Itu juga yang sempat membuat kawasan barat Aceh pernah lengket dengan citra sebagai masyarakat yang gemar berternak, selain juga bertani, tentunya. Terlebih di era Soeharto, presiden kedua Indonesia ini pun pernah datang langsung ke Seunagan yang di era 1980-an menjadi salah satu sentra pertanian di Aceh--meski saat ini seiring perubahan zaman, areal persawahan yang ada di sepanjang Meulaboh menuju Beutong telah banyak hilang. Jika dulu sepanjang jalan lebih banyak terlihat persawahan, maka kini hanya ada rumah-rumah mentereng yang berdiri di pinggir jalan tepat di bekas-bekas sawah yang dulu pernah menjadi kebanggaan masyarakat di sana.
Itu hanya sebagai sebuah gambaran, adanya perubahan situasi dan alam di sana. Tak terkecuali kebiasaan mengumpulkan kotoran kerbau yang disulap menjadi "kayu bakar", sudah terbilang jarang dilakukan. Alih-alih mereka dapat mengolahnya lebih jauh menjadi biogas, untuk mendapatkannya pun makin sulit. Pasalnya, jika dulu strata sosial masyarakat terukur dari jumlah ternak dan sawah, kini mengikuti kelaziman cenderung diukur dari berapa kendaraan yang dimiliki seorang anggota masyarakatnya.

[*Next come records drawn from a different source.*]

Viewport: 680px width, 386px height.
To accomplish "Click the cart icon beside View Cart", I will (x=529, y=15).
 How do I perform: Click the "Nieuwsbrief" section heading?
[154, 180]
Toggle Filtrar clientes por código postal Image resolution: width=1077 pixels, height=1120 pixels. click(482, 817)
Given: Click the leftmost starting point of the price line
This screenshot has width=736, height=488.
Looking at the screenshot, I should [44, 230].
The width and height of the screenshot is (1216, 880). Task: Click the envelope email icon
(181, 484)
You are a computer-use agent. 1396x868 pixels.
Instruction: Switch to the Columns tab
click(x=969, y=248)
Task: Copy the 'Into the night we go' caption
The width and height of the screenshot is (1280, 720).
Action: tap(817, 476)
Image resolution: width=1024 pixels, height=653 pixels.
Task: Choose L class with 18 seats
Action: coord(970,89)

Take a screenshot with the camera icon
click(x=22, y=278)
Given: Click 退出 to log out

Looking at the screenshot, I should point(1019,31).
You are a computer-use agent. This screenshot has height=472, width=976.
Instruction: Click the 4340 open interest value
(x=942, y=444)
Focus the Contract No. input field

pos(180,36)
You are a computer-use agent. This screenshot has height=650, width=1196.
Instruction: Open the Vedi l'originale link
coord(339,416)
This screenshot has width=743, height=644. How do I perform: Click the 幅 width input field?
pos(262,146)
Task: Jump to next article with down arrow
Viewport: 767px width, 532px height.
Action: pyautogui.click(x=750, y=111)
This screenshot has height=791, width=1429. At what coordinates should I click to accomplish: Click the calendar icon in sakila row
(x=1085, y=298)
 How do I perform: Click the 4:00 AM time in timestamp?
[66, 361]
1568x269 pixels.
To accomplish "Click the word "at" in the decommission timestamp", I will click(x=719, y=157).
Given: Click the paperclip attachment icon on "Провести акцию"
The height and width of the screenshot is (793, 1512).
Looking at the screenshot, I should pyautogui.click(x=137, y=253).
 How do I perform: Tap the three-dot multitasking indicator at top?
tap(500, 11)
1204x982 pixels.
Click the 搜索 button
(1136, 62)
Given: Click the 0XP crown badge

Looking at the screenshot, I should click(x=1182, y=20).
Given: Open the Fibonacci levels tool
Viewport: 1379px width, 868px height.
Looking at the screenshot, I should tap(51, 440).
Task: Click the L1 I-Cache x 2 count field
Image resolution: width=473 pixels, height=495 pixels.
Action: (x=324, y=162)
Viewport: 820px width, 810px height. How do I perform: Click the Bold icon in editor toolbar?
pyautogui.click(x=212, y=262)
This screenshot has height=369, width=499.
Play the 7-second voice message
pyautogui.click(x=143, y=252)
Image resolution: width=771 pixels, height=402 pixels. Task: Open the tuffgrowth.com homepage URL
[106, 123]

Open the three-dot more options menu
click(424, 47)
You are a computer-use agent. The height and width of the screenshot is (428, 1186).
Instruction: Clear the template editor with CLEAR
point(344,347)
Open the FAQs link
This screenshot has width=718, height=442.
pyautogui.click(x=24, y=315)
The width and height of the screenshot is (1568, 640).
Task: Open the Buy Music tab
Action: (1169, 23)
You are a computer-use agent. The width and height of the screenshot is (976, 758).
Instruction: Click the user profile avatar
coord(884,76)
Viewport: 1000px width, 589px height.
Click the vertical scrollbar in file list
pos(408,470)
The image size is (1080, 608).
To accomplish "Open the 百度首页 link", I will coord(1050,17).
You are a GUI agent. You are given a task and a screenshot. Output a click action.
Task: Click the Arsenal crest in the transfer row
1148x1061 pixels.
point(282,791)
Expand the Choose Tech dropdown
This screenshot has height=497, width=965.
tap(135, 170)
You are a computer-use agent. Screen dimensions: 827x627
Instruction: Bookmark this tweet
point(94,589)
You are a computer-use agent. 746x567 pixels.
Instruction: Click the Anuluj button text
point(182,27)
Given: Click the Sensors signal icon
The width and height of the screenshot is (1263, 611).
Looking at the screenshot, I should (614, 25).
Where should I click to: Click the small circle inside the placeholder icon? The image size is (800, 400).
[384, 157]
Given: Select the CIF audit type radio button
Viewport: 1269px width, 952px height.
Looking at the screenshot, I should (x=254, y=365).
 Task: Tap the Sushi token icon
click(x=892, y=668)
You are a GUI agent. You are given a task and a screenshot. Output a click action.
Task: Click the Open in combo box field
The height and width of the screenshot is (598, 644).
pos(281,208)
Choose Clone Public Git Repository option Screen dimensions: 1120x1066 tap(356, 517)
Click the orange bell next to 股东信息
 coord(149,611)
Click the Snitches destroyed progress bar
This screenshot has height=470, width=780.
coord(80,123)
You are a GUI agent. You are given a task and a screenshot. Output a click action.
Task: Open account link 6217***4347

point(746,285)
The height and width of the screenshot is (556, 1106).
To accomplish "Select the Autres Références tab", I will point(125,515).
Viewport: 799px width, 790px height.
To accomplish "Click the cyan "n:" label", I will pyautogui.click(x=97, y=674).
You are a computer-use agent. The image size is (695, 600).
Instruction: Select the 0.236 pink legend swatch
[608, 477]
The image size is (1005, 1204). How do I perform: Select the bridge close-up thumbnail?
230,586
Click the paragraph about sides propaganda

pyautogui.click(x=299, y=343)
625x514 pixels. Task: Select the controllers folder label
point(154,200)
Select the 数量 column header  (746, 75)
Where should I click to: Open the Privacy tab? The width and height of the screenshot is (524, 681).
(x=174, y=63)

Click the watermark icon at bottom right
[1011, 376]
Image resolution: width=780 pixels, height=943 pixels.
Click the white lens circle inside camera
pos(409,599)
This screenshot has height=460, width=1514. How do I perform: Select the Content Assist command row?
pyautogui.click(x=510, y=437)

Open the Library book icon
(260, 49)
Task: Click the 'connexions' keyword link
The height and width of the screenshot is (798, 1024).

Eksesnya mudah ditebak, jika dulu orang-orang bersaing memelihara ternak dan merawat persawahan, belakangan sawah lebih banyak terjual dan kerbau pun makin berkurang. Alih-alih berpikir menambah jumlah kerbau dan ternak lainnya, pola pikir mereka pun cenderung terpola untuk menggantinya dengan mobil dan sepeda motor teranyar di halaman rumah. Sedikitnya, hal inilah membuat pemandangan di pinggir-pinggir sungai dan pantai jadi berubah jauh.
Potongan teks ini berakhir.